Integrasi antara iman, ilmu pengetahuan, dan teknologi, bertujuan agar ilmu pengetahuan sebagai hasil dari proses penelitian. Melalui sejumlah metode ilmiah tidak melahirkan dan menyisakan tumbal-tumbal kemanusiaan, tetapi selaras dengan nilai-nilai Ilahiyah.

Sains tanpa keimanan mengancam nilai-nilai kemanusiaan, sains tanpa keimanan membuat dunia semakin hancur dan pada akhirnya menjadi malapetaka. Sains dan keimanan seharusnya berjalan seirama dan harus terpadu agar dapat bernilai lebih dan akhirnya mengarahkan manusia kepada keimanan yang hakiki.
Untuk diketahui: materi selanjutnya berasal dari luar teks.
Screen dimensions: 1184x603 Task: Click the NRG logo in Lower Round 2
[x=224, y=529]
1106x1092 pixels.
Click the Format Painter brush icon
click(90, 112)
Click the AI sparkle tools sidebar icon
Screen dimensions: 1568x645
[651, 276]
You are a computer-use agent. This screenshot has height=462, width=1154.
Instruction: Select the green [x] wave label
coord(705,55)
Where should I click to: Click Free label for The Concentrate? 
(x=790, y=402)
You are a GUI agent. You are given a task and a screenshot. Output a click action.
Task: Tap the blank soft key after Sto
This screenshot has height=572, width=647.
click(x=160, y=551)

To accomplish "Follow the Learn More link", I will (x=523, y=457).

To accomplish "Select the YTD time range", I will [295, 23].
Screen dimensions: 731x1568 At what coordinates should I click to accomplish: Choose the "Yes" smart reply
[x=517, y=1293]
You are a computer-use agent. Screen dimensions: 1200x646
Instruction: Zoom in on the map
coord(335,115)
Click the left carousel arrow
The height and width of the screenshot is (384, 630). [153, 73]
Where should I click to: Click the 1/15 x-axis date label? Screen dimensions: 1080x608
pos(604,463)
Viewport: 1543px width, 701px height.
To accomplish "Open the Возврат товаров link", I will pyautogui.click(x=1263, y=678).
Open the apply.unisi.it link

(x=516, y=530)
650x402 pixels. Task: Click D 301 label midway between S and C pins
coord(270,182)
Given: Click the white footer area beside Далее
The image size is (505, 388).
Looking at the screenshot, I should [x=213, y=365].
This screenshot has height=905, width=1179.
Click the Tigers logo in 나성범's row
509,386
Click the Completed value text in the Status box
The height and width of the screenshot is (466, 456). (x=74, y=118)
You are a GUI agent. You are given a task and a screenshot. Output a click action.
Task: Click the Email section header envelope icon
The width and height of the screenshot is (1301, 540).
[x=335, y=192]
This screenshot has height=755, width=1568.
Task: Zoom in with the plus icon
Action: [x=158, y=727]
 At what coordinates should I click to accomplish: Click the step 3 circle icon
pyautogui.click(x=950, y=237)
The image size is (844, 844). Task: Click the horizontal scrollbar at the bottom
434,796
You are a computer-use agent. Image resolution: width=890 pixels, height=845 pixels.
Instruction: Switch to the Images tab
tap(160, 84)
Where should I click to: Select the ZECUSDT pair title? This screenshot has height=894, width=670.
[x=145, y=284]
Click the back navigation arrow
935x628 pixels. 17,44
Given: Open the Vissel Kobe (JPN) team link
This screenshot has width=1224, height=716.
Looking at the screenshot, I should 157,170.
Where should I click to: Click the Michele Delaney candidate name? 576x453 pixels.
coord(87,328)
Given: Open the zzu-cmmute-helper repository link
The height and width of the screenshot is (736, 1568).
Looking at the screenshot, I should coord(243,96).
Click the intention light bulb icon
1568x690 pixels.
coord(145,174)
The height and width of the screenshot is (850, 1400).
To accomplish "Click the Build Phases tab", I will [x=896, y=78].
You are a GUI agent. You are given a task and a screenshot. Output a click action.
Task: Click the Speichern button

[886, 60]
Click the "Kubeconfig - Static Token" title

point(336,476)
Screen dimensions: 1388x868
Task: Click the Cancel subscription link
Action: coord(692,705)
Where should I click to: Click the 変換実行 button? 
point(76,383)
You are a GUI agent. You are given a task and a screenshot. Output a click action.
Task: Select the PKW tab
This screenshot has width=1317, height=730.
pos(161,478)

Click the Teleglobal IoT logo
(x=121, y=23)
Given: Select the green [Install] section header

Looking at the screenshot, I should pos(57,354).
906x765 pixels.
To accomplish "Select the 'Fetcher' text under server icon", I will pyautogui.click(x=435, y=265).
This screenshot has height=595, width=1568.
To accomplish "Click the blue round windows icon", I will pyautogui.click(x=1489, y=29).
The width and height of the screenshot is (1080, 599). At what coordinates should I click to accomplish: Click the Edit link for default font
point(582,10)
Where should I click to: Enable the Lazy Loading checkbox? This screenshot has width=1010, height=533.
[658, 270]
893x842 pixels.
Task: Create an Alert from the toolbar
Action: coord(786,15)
Akhirnya, sains yang tidak ber-Tuhan atau hanya mengandalkan dan mempertuhankan logika, hanya akan menjadi ancaman dan mengoyak-ngoyak nilai kemanusian di muka bumi ini.

Karena itulah, peran agama sangat penting dalam memberikan petunjuk agar manusia tidak lupa diri dan tetap berada pada jalur seorang hamba yang memiliki tugas untuk mengabdi kepada sang Pencipta.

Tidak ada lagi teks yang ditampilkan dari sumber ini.